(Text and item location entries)
★ ★ ★ ★
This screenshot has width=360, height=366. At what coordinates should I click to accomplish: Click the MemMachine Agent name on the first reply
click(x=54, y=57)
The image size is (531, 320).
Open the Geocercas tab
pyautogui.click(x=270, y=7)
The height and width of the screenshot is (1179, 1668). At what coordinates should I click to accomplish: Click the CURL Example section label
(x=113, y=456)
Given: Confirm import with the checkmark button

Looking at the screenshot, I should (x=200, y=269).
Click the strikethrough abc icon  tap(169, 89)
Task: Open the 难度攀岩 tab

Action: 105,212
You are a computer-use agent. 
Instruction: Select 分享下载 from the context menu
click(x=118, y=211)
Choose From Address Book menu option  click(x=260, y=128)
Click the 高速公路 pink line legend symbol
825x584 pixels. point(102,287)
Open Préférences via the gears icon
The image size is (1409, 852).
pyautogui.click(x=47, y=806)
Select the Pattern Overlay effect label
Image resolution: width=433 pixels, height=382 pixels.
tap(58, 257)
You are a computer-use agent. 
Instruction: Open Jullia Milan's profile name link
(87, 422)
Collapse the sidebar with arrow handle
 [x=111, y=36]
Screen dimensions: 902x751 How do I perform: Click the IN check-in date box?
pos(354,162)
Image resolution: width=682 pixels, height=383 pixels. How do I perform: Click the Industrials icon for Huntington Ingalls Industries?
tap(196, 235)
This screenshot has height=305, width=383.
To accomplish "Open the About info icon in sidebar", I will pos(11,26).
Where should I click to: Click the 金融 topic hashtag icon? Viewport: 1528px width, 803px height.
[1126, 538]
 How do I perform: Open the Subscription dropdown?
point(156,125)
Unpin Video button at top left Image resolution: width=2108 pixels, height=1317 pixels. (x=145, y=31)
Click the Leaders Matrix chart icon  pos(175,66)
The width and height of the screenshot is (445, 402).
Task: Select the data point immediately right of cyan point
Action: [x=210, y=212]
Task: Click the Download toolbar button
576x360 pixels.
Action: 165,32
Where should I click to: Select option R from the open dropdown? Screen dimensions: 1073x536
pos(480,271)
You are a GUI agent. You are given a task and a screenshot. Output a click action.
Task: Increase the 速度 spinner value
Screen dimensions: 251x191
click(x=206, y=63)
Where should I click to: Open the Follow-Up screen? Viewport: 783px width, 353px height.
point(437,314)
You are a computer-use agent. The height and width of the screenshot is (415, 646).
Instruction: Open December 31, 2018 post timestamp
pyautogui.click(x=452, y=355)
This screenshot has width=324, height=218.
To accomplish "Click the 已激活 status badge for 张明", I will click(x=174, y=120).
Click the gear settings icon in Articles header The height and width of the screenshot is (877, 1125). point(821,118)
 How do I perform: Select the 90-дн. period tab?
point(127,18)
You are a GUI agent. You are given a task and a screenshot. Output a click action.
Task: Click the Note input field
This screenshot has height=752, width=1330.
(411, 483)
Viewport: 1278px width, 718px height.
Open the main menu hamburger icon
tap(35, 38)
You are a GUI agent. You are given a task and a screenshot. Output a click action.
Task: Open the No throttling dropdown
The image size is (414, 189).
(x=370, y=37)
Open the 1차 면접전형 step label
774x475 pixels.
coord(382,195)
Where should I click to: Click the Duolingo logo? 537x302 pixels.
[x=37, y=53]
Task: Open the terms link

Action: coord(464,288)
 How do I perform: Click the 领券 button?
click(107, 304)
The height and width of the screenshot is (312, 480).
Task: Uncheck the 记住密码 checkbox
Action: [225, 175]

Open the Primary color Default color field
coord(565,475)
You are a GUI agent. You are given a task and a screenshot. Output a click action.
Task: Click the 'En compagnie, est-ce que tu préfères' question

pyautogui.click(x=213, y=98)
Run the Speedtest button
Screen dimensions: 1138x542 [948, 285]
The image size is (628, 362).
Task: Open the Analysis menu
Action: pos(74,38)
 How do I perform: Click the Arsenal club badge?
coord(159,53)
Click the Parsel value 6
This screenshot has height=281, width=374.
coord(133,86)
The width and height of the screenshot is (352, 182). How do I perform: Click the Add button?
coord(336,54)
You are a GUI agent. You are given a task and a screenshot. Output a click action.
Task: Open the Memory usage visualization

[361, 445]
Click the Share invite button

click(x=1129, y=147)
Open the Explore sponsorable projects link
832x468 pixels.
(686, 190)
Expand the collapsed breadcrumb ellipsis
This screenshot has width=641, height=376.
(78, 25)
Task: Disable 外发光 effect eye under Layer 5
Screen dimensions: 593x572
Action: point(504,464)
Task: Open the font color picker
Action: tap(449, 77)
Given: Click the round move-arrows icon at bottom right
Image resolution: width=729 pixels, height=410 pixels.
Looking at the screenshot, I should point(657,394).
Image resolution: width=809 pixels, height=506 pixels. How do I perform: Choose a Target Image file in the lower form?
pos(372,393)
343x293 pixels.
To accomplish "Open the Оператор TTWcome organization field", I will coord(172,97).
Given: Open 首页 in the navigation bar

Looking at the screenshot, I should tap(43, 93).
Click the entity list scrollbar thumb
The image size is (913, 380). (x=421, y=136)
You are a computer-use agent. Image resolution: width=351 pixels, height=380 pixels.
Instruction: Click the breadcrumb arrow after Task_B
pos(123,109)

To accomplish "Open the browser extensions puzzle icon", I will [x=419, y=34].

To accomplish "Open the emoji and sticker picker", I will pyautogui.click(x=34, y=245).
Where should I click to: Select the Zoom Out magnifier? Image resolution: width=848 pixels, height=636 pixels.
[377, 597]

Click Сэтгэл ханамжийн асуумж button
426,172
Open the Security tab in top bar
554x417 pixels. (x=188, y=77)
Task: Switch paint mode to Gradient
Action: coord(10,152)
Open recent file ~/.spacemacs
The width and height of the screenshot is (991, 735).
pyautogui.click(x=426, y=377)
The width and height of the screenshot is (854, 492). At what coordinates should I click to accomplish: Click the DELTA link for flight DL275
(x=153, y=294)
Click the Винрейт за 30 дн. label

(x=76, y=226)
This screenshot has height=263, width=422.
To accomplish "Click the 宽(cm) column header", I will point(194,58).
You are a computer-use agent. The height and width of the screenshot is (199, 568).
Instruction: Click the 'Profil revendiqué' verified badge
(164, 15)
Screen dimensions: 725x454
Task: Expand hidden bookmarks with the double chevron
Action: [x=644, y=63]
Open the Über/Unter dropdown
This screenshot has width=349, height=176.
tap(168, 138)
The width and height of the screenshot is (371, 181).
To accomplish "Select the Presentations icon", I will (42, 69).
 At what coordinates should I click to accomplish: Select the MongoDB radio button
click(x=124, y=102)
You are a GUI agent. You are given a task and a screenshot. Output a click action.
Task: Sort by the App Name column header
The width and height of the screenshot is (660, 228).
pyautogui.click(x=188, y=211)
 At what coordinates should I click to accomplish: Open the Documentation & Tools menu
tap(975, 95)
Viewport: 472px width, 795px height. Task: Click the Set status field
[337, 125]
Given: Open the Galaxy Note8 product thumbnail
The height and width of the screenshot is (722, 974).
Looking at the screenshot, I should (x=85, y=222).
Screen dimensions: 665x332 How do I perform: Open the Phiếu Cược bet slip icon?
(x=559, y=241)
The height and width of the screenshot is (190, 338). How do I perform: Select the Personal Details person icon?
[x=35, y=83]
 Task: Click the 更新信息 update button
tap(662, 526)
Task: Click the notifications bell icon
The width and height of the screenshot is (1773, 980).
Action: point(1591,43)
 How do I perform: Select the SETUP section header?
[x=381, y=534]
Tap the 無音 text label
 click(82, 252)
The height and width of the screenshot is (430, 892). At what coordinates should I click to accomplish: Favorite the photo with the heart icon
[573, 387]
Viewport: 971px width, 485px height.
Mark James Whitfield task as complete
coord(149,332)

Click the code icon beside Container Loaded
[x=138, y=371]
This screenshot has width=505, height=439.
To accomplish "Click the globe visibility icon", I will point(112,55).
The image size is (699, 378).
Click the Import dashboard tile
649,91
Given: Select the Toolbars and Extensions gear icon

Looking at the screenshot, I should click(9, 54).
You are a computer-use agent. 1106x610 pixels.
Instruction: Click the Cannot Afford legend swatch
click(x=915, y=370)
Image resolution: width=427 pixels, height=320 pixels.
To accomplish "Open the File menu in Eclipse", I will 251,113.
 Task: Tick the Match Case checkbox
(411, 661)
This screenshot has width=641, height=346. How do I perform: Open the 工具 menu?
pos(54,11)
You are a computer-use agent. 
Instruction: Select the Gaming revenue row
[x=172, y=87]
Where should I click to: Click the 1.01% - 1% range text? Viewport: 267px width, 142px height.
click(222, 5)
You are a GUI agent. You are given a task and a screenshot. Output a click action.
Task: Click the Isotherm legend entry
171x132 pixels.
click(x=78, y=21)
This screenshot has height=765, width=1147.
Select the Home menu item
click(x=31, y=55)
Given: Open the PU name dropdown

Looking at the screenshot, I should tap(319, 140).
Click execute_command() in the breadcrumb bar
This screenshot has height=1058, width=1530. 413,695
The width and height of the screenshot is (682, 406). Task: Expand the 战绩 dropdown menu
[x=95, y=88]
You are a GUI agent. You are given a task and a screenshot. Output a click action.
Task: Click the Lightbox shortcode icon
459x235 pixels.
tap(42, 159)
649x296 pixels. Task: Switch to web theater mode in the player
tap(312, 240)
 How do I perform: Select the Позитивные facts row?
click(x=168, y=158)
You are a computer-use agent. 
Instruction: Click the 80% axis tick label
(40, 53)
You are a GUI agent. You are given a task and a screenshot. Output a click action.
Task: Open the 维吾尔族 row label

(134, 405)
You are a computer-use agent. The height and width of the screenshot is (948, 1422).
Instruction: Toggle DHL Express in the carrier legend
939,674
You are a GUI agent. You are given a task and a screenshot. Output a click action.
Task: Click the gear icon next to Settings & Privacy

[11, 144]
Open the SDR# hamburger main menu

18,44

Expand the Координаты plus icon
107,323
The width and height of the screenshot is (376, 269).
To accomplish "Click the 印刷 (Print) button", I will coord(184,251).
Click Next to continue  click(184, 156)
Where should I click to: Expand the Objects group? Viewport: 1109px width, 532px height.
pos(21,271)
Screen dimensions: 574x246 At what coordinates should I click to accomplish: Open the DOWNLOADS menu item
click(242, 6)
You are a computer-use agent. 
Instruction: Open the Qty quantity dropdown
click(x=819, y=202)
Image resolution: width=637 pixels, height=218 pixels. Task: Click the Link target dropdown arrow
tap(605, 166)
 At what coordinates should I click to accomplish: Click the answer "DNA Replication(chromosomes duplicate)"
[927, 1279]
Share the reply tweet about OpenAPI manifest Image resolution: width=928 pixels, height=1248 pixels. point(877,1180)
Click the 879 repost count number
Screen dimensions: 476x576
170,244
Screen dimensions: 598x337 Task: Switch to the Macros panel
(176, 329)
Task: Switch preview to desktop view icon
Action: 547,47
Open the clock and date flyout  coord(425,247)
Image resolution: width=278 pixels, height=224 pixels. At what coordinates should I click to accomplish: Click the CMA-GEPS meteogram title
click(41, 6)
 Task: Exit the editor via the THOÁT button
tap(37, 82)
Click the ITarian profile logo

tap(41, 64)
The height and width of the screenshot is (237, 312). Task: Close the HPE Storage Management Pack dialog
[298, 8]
★ ★ ★ ★
Task directions
Convert the lines of the material starting with the line containing "Open the Security tab in top bar" and going on through the line containing "I will point(194,58)." into a JSON list of strings, one string per line, leaving out blank lines.

Answer below
[
  "Open the Security tab in top bar",
  "554x417 pixels. (x=188, y=77)",
  "Task: Switch paint mode to Gradient",
  "Action: coord(10,152)",
  "Open recent file ~/.spacemacs",
  "The width and height of the screenshot is (991, 735).",
  "pyautogui.click(x=426, y=377)",
  "The width and height of the screenshot is (854, 492). At what coordinates should I click to accomplish: Click the DELTA link for flight DL275",
  "(x=153, y=294)",
  "Click the Винрейт за 30 дн. label",
  "(x=76, y=226)",
  "This screenshot has height=263, width=422.",
  "To accomplish \"Click the 宽(cm) column header\", I will point(194,58)."
]